The settlement might have been good enough for the regulators, but Rakoff felt that the penalty left “the defrauded investors substantially short-changed.” Besides, he added, he wouldn’t be able to determine whether the settlement was in the public interest until the SEC produced more information about Citigroup’s practices before 2008.
“The S.E.C., of all agencies, has a duty, inherent in its statutory mission, to see that the truth emerges,” Rakoff wrote, “and if it fails to do so, this Court must not, in the name of deference or convenience, grant judicial enforcement to the agency’s contrivances.”

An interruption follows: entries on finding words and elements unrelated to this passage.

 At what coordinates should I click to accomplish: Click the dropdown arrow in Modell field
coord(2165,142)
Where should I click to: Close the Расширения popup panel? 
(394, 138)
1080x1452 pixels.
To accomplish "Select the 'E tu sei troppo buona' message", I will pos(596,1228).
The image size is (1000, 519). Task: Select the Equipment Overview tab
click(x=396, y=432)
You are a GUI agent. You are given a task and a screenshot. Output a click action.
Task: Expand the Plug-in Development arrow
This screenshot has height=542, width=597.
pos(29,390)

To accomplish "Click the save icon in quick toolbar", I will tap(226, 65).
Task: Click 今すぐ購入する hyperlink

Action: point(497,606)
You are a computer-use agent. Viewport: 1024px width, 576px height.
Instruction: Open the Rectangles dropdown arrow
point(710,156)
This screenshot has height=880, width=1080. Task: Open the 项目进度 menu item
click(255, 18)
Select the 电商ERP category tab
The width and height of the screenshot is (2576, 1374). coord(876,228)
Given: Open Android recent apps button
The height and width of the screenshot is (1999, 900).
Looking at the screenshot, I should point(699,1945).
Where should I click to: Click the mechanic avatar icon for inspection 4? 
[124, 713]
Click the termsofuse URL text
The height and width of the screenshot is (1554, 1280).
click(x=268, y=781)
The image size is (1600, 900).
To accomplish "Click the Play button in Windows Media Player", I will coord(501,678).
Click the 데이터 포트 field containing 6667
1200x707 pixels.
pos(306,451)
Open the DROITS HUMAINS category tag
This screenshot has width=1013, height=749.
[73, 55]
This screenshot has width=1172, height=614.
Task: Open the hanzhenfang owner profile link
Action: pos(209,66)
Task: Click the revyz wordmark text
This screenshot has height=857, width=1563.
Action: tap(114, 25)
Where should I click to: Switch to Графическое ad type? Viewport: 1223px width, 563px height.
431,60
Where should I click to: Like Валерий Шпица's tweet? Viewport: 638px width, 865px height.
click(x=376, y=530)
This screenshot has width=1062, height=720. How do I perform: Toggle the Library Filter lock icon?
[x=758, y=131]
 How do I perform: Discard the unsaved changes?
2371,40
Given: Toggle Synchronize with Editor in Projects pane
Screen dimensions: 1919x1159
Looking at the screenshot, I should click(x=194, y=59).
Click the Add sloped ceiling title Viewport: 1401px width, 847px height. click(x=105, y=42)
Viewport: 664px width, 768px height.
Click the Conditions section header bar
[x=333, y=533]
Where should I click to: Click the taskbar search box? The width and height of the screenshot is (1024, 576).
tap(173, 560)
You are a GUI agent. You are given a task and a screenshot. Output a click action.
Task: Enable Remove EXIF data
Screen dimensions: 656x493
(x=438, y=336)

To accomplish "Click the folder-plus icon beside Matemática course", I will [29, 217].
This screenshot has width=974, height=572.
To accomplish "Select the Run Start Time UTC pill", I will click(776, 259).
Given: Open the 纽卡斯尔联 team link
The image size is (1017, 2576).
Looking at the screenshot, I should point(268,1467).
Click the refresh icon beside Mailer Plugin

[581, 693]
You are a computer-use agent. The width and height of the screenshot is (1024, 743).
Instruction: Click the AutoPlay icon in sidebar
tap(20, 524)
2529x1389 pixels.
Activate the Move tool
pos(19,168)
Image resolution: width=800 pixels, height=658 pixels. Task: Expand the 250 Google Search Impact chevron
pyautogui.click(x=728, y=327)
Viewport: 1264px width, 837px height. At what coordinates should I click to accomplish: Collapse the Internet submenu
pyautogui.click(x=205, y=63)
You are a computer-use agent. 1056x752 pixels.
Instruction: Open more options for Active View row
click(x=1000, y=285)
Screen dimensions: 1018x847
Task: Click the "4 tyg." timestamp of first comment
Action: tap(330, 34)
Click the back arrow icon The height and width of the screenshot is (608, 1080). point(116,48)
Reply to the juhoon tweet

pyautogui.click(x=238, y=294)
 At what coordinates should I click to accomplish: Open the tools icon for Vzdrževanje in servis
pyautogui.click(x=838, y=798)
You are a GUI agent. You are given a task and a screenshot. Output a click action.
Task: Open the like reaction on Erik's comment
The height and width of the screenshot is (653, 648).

Unfortunately, not all judges agreed with Rakoff’s analysis. On June 4, the Second Circuit Court of Appeals overturned his Citigroup ruling. Rakoff had “abused” his discretion, argued Judge Rosemary Pooler, author of the appellate court’s decision, “by applying an incorrect legal standard” in his review. “Consent decrees are primarily about pragmatism,” Pooler added, essentially holding that if both parties to the lawsuit agreed to settle, the judge really couldn’t stand in the way. In other words, Rakoff’s sense of moral unease simply didn’t have a place in the process. This was about getting deals done and moving on, about helping firms and regulatory agencies manage risk; it was not about seeking the truth.
That leaves Rakoff in an unusual position: standing on the side of full disclosure and the public interest even as the appeals court sides with the banks and their regulatory enablers.